If so, the current calibration solution set should be immediately determined to be faulty. This is because a clustered group of flagged antennas creates a “hole” in the station aperture, resulting in an unmodelled beam shape.
- aiv_utils.calibration_utils.gain_solns_to_cal_table(beamformer_table, gain_solns_array, *, n_ant=256, gain_solns_start_channel=64, total_nof_channels=384)
Create a table of gain solutions based on the channels we will beamform.
- Parameters:
beamformer_table (
ndarray) – Beamformer table to use for applying calibration solutions. It should be in the same format as what sps_station.beamformertable returns.gain_solns_array (
ndarray) – A numpy array containing the full gain solutions. The expected shape is [channels, antennas, polarisations].n_ant (
int) – The number of antennas in this station.gain_solns_start_channel (
int) – The coarse channel that the gain solutions start attotal_nof_channels (
int) – Total number of channels that the beamformer supports.
- Return type:
- Returns:
A 2D complex valued numpy array containing the gain solutions for each beamformer channel that we will calibrate on with shape [channel, antenna].
- Raises:
ValueError – If beamformer table is illegal or inconsistent.
- aiv_utils.calibration_utils.generate_sky_model_for_itf(vis)
Generate and return a sky-model for ITF with a point source at zenith for given frequency.
- Parameters:
vis (
Dataset) – Visibility dataset for generating the sky-model.- Return type:
Dataset- Returns:
Skymodel Dataset
- aiv_utils.calibration_utils.load_config_data(station_name)
Helper function to load data from the config file and returns it as a dictionary.
- Parameters:
station_name – The name of the station (e.g. s9-2).
- Return type:
- Returns:
A dictionary containing config data.
- aiv_utils.calibration_utils.mask_antennas_by_name(station_name, antenna_names)
Zero out specific antennas in the calibration coefficients by name (e.g. sb01-01).
- aiv_utils.calibration_utils.mask_antennas_by_number(station_name, antennas_tpm_numbering, *, total_nof_channels=384)
Zero out specific antennas in the calibration coefficients by tpm numbering.
- Parameters:
- Raises:
ValueError – If any tango device commands fail.
- Return type:
- aiv_utils.calibration_utils.mask_known_bad_antennas(station_name, *, num_ants_in_tpm=16)
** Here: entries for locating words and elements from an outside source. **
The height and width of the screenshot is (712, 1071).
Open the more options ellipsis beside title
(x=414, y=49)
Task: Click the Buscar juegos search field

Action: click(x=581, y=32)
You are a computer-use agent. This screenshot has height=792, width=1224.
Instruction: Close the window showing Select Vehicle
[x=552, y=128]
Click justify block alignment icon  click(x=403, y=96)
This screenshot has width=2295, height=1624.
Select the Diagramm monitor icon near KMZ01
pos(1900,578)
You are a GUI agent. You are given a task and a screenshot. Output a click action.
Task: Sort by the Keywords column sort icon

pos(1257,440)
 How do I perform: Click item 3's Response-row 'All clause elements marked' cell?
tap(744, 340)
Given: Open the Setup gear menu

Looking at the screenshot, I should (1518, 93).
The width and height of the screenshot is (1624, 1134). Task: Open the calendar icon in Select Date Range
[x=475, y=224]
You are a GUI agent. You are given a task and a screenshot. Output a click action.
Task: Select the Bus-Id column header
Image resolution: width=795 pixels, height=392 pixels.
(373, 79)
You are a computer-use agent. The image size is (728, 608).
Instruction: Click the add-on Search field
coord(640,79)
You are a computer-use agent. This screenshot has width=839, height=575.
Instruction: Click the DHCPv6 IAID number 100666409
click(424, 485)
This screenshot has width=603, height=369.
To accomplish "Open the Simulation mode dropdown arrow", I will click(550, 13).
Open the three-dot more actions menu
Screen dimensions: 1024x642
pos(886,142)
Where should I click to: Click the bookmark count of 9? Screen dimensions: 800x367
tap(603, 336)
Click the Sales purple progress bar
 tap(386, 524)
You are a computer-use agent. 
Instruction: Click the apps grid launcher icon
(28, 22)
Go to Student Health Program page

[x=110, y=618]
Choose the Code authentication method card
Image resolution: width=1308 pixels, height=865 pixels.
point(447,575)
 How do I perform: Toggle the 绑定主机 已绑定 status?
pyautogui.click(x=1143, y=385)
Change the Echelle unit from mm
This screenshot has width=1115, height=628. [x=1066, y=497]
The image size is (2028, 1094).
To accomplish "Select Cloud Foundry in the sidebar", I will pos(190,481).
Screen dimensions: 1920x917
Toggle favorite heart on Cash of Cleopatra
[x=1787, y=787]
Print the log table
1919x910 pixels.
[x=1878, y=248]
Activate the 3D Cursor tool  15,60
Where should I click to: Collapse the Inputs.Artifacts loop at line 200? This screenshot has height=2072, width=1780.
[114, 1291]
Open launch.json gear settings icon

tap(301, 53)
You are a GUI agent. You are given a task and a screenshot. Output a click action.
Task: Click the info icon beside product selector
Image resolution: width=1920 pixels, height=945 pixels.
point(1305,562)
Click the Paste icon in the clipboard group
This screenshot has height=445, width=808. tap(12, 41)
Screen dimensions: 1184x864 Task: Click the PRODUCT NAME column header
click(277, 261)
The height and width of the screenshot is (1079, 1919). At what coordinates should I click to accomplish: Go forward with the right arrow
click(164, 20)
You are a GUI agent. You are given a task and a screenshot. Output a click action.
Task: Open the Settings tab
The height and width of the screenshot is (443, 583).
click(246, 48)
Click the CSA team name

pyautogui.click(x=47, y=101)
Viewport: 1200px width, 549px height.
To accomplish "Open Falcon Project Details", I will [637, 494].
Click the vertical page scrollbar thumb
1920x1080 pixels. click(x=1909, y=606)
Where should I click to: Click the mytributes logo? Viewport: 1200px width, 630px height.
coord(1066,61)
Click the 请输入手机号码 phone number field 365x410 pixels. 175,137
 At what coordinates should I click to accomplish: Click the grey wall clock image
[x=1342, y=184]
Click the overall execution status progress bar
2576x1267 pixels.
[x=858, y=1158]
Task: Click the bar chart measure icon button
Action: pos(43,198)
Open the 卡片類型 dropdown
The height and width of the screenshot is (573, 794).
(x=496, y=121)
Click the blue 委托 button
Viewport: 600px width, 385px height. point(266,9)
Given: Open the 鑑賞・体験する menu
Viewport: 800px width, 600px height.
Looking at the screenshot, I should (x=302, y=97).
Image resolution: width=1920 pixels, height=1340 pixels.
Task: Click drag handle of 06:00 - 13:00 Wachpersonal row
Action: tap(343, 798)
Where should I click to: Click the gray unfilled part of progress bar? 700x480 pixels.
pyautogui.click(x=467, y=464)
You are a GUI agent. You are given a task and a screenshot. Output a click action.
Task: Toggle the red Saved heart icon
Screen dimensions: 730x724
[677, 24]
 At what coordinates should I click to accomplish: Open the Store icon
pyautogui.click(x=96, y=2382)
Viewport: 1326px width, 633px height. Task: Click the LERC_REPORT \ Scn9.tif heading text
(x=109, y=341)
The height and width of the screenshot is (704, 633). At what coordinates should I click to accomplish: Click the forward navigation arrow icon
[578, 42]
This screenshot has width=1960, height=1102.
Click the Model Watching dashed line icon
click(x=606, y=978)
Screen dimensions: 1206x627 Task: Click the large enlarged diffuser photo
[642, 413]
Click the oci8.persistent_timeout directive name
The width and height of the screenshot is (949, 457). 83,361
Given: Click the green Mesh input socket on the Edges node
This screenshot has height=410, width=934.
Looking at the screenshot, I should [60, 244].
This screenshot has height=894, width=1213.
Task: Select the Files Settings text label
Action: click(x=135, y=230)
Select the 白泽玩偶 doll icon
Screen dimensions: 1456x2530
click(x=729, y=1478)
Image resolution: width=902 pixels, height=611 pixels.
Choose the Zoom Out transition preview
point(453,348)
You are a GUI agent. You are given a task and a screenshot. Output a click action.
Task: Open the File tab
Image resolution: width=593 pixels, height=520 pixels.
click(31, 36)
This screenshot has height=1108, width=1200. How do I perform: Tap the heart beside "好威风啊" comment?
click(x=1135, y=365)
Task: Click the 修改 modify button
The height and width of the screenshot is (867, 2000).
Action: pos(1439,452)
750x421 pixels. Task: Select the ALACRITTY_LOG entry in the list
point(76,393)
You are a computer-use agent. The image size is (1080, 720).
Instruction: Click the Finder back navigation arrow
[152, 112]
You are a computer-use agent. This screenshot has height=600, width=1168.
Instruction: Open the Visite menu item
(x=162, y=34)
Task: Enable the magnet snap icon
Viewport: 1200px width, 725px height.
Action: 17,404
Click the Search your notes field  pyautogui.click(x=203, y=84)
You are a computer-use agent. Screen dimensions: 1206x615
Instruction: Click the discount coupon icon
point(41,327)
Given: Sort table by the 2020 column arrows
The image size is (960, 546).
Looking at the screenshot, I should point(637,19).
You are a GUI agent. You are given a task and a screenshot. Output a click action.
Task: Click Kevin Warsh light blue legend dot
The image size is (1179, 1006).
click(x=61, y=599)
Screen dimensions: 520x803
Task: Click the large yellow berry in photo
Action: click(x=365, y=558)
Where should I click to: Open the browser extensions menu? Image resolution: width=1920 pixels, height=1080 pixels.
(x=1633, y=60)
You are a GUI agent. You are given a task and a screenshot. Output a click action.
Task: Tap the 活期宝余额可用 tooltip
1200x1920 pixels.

Apply zero calibration to antennas masked or undefined in the telmodel.
- Return type:
- aiv_utils.calibration_utils.reduce_correlations_based_on_antennas(obs_data)
Reduce the correlations in the observation data based on the antenna present in the Telmodel.
E.g. If the station s10-3 has 254 antennas instead of all 256 and this is recorded in Telmodel. This function will modify the obseravtion data to reflect this, changing the number of antennas, number of baselines and correlations to reflect the correct amount of antennas.
- Parameters:
obs_data (
dict[str,Union[str,int,float,ndarray[Any,dtype[TypeVar(_ScalarType_co, bound=generic, covariant=True)]]]]) – Observation data dictionary- Return type:
dict[str,Union[str,int,float,ndarray[Any,dtype[TypeVar(_ScalarType_co, bound=generic, covariant=True)]]]]- Returns:
Reduced observation data dictionary
- aiv_utils.calibration_utils.reset_selection_policy(station_name)
Reset the selection policy so that the most recent stored solution will be used.
- Parameters:
station_name (
str) – Name of the station to apply solutions to.- Raises:
ValueError – If any tango device commands fail.
- Return type:
- aiv_utils.calibration_utils.set_impossible_selection_policy(cal_store)
Set an impossible selection policy so that no calibrations solutions can be found.
The calibration store returns a unity calibration when no solutions are found.
- Parameters:
station_name – Name of the station to apply solutions to.
- Raises:
ValueError – If any tango device commands fail.
- Return type:
- aiv_utils.calibration_utils.sig_phi(freq, sig_m, sig_c, sig_mc)
Calculate uncertainty in phase angle as a function of frequency.